Given records below:

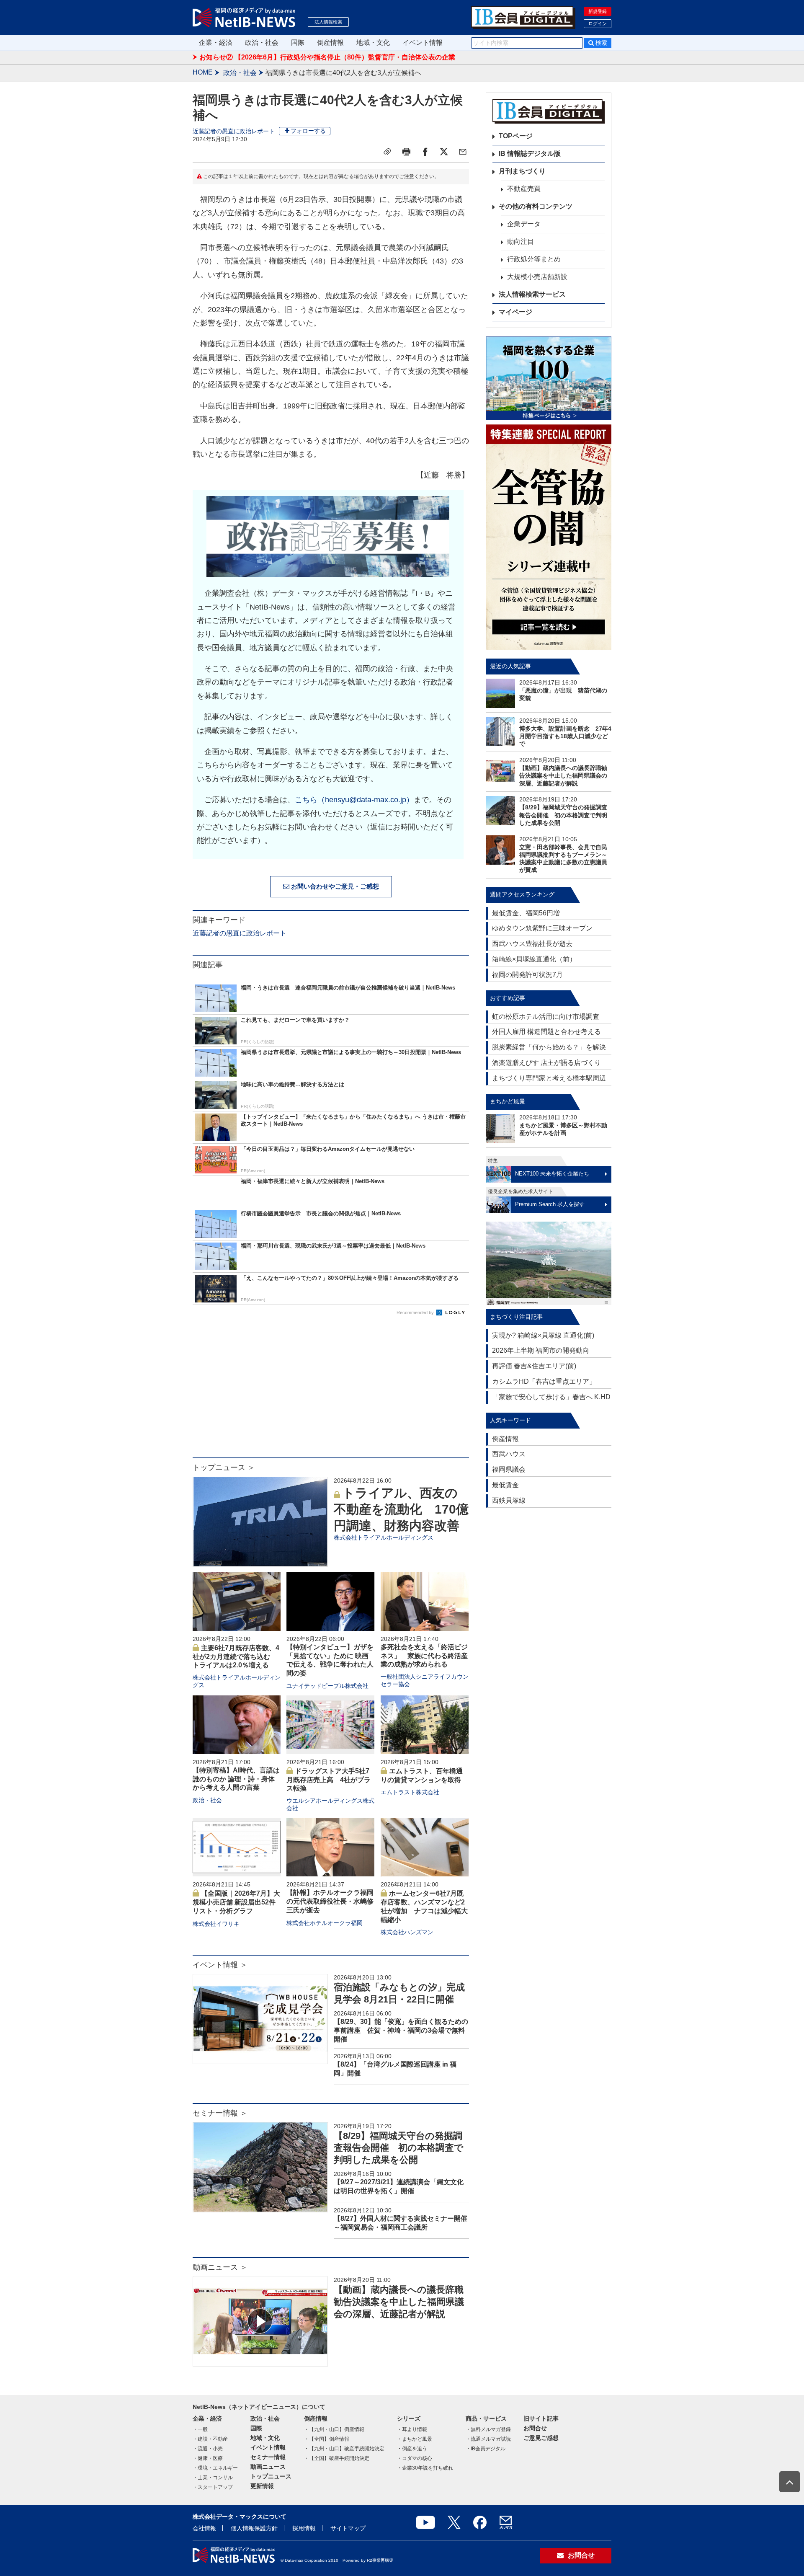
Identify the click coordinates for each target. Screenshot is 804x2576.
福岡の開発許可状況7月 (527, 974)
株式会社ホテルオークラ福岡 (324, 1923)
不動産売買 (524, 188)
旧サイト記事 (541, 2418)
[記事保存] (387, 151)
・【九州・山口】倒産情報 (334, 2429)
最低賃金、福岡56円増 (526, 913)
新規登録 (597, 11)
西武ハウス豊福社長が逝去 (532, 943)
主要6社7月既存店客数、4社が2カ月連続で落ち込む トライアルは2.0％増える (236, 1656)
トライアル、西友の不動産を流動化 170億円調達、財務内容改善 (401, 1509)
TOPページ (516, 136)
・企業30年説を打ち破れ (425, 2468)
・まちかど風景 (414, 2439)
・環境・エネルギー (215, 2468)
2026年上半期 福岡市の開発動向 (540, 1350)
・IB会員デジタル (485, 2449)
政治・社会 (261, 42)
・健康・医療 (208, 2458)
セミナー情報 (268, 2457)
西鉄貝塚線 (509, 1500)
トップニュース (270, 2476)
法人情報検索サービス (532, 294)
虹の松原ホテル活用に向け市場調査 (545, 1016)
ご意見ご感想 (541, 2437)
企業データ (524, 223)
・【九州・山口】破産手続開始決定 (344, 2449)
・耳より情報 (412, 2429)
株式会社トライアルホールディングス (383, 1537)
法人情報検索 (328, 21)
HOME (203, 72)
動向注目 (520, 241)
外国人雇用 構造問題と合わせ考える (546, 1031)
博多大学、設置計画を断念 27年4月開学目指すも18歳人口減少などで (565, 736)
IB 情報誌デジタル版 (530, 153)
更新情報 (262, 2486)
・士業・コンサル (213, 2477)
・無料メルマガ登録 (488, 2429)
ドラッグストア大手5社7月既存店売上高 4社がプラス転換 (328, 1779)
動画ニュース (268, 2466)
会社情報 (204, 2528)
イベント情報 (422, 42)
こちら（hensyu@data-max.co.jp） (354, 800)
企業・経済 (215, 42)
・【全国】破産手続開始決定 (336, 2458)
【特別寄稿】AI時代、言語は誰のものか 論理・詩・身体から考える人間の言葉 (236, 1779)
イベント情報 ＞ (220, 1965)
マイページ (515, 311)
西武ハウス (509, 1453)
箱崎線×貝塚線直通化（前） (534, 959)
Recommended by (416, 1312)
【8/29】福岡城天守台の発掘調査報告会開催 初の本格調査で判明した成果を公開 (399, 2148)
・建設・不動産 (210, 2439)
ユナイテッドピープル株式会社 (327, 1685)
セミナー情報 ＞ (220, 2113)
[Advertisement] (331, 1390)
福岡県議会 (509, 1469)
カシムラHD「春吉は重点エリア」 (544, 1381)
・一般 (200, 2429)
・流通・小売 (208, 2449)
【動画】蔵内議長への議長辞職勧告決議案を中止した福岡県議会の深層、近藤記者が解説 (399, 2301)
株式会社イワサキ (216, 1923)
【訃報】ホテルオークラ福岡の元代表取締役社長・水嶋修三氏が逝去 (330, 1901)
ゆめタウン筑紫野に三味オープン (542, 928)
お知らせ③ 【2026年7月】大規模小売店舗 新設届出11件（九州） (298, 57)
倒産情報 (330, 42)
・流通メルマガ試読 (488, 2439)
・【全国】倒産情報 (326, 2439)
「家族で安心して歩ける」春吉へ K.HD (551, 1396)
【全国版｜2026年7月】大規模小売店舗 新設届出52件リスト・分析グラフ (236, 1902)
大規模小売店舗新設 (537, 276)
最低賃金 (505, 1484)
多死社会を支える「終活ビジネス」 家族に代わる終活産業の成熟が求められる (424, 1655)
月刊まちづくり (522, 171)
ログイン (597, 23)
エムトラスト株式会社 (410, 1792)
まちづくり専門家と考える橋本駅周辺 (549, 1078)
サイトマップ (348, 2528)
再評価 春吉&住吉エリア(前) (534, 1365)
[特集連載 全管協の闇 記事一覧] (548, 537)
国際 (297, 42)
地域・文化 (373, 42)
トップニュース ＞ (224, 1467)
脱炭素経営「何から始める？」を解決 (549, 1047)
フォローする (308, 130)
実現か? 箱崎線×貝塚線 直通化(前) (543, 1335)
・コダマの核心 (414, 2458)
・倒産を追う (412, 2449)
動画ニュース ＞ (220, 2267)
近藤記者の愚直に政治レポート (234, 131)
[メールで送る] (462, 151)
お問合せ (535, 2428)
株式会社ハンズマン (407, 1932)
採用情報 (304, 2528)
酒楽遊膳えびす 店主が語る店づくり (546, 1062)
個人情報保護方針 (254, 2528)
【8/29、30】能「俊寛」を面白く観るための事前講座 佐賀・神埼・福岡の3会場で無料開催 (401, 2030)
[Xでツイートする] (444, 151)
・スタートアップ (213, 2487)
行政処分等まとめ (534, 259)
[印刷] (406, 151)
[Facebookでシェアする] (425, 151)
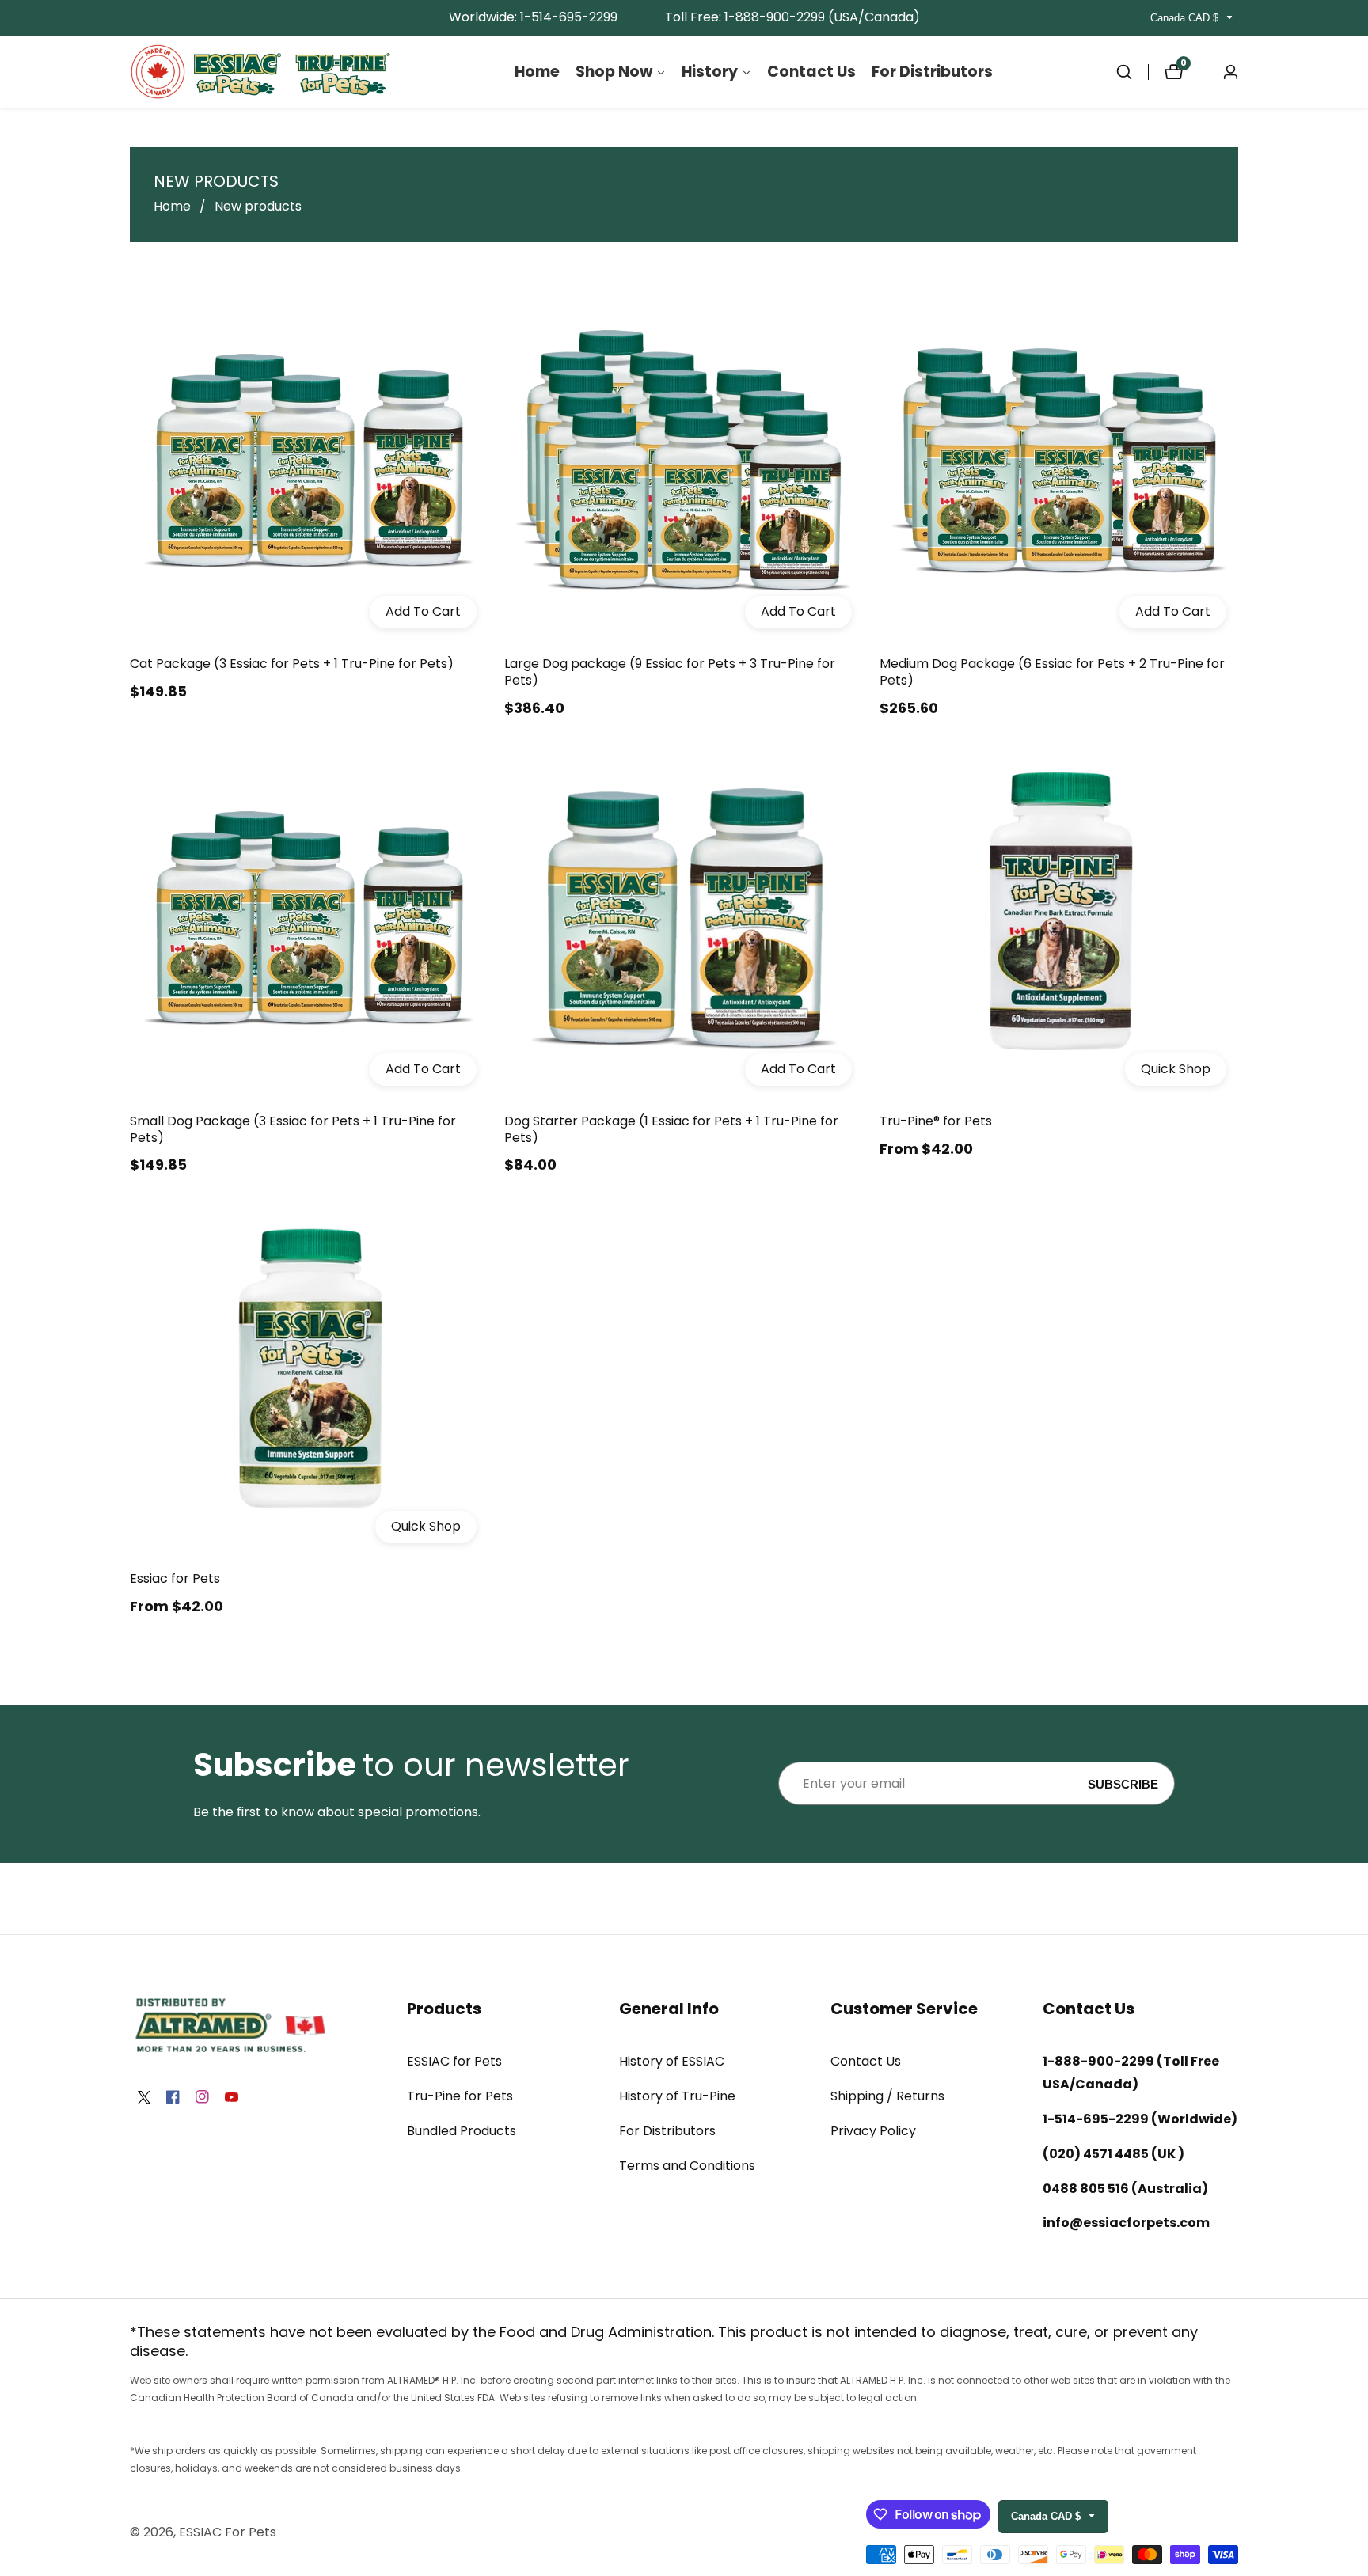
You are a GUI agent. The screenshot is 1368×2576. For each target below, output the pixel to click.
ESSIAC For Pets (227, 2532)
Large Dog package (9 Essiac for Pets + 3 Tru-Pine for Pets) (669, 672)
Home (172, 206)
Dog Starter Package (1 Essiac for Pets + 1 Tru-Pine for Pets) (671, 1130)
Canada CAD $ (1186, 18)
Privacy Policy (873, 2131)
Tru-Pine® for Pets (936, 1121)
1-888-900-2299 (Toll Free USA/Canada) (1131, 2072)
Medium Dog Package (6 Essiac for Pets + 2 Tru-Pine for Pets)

End of Given records.

Transcribe the records above exactly, beginning at the line that contains "福岡の開発許可状況7月 (527, 974)" and ending with the line that contains "2026年上半期 福岡市の開発動向 (540, 1350)", both included, and nothing else.

# Reply
福岡の開発許可状況7月 (527, 974)
株式会社ホテルオークラ福岡 (324, 1923)
不動産売買 (524, 188)
旧サイト記事 (541, 2418)
[記事保存] (387, 151)
・【九州・山口】倒産情報 (334, 2429)
最低賃金、福岡56円増 (526, 913)
新規登録 (597, 11)
西武ハウス豊福社長が逝去 (532, 943)
主要6社7月既存店客数、4社が2カ月連続で落ち込む トライアルは2.0％増える (236, 1656)
トライアル、西友の不動産を流動化 170億円調達、財務内容改善 (401, 1509)
TOPページ (516, 136)
・企業30年説を打ち破れ (425, 2468)
・まちかど風景 (414, 2439)
・環境・エネルギー (215, 2468)
2026年上半期 福岡市の開発動向 (540, 1350)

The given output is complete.